Supporto emotivo telefonico per genitori e ragazzi dopo il lockdown

Al via un servizio di supporto emotivo telefonico gratuito dedicato ai genitori e ai ragazzi dopo il periodo di lockdown e per aiutare ad affrontare il graduale ritorno alla vita sociale, comunque diverso da prima. È l’iniziativa dell’associazione Stop Solitudine, che si occupa in collaborazione con l’assessorato alle pari opportunità del Comune di Borgomanero dei progetti di educazione emotiva nelle scuole, che ha attivato un’azione che metta al centro adolescenti e famiglie, purtroppo dimenticati in questi mesi.

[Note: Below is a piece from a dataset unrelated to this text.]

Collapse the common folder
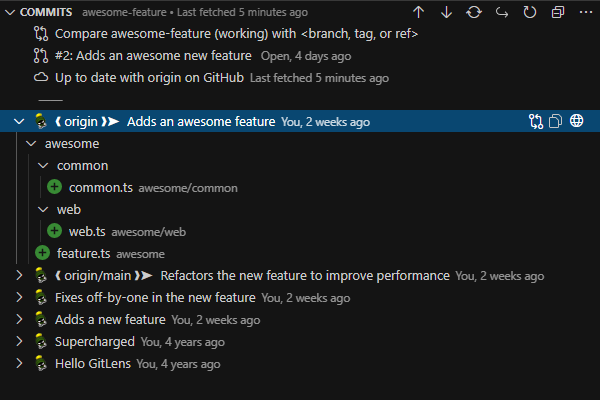The height and width of the screenshot is (400, 600). (x=43, y=165)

Stop Solitudine è un’associazione di volontariato fondata nel 2004 per affrontare il “fenomeno” solitudine e parlare senza alcuna difficoltà di questo sentimento interiore comune a tutti. Offre una seria risposta alla necessità di ricreare unione tra le persone e aiuta a creare o condividere interessi costruttivi. Attualmente ha sedi a Cureggio e a Gattinara e ha in programma di aprire in tempi brevi uno sportello di supporto psicologico a Villa Zanetta in Borgomanero (sede dell’associazione da luglio) proprio tramutando il servizio di supporto emotivo telefonico.

 

 

Il nuovo servizio è attivato in un’ottica di prevenzione dei disagi emotivi delle generazioni future e per rispondere all’allarme lanciato dall’OMS che valuta un incremento di almeno 30% dei disturbi psicologici nei ragazzi dopo il lockdown.

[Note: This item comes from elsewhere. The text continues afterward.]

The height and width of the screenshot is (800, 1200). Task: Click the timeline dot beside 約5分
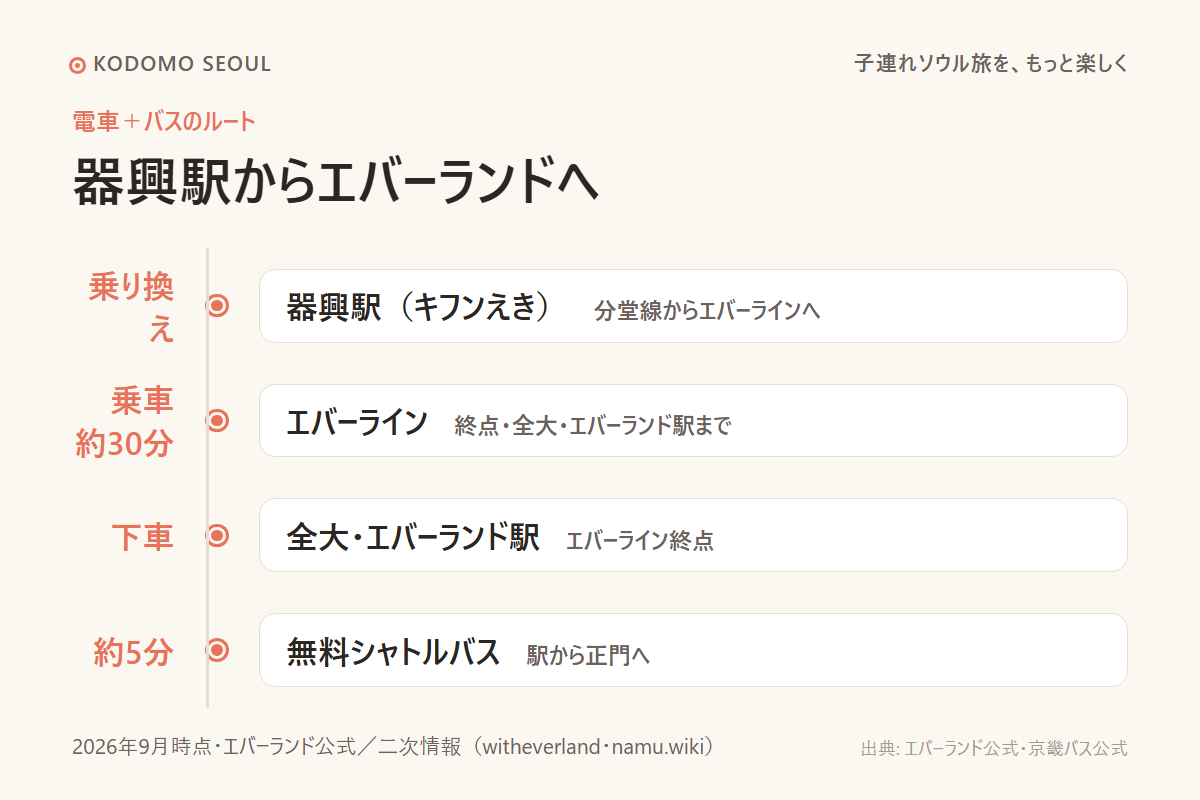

Oggi è rivolto a tutti i genitori e prevede la disponibilità di due psicologi, che possono essere contattati telefonicamente un’ora ogni giorno feriale: la dottoressa Elisa Langhi (tel. 349.740.50.55) dalle ore 16 alle ore 17 e il dottor Francesco Monti (tel.  338.193.27.55) dalle ore 11 alle ore 12 ma si potrà comunque concordare un appuntamento in altri orari. I due psicologi sono a disposizione anche via e-mail (info@elisalanghi.it  e francescomonti1977@gmail.com).

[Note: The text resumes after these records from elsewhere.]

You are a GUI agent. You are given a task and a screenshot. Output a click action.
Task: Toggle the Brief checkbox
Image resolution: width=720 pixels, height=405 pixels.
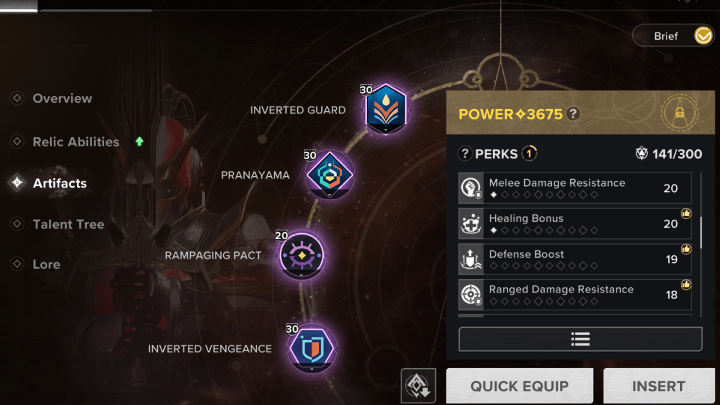[703, 36]
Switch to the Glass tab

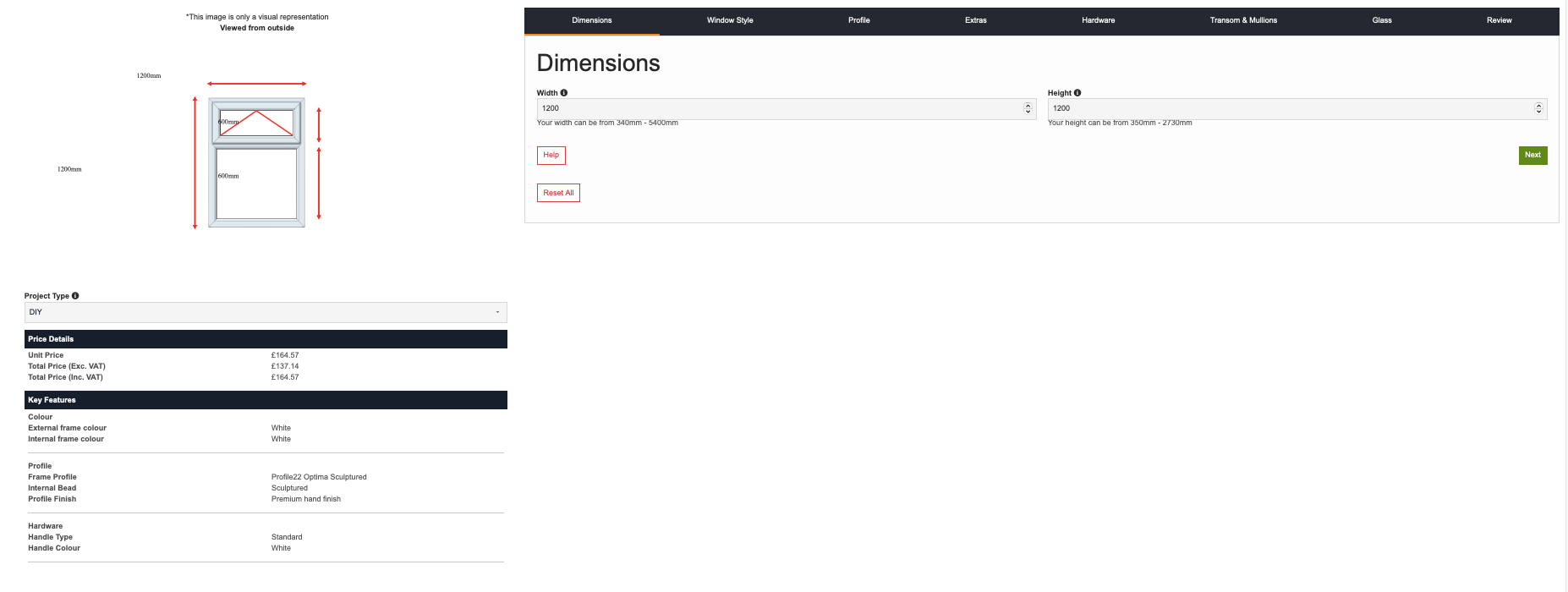1381,20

«L’adolescenza è già di per sè un’età di passaggio, una svolta che crea ribaltamenti e riorganizzazioni emotive sia per i ragazzi che la vivono in prima persona, sia per i genitori che di riflesso si trovano a dover fare i conti con una nuova realtà che presenta tratti di chiusura, opposizione, passività, ribellione. L’emergenza Covid 19 – spiegano da Stop Solitudine – con il confinamento, magari in spazi ristretti, eventuali crisi lavorative dei genitori, magari sommati a problemi preesistenti,  hanno sicuramente contribuito a creare tensioni in famiglia. ll graduale  ma diverso rispetto a un prima,  ritorno alla vita sociale fuori dal perimetro delle proprie case richiede maggior flessibilità e resilienza da parte di tutti. Per questo parlare e confrontarsi con un esperto può essere utile per vivere al meglio questi passaggi».

Il supporto gratuito viene attivato grazie al contributo del CST Novara e VCO con il patrocinio dell’Assessorato alle pari opportunità del Comune di Borgomanero.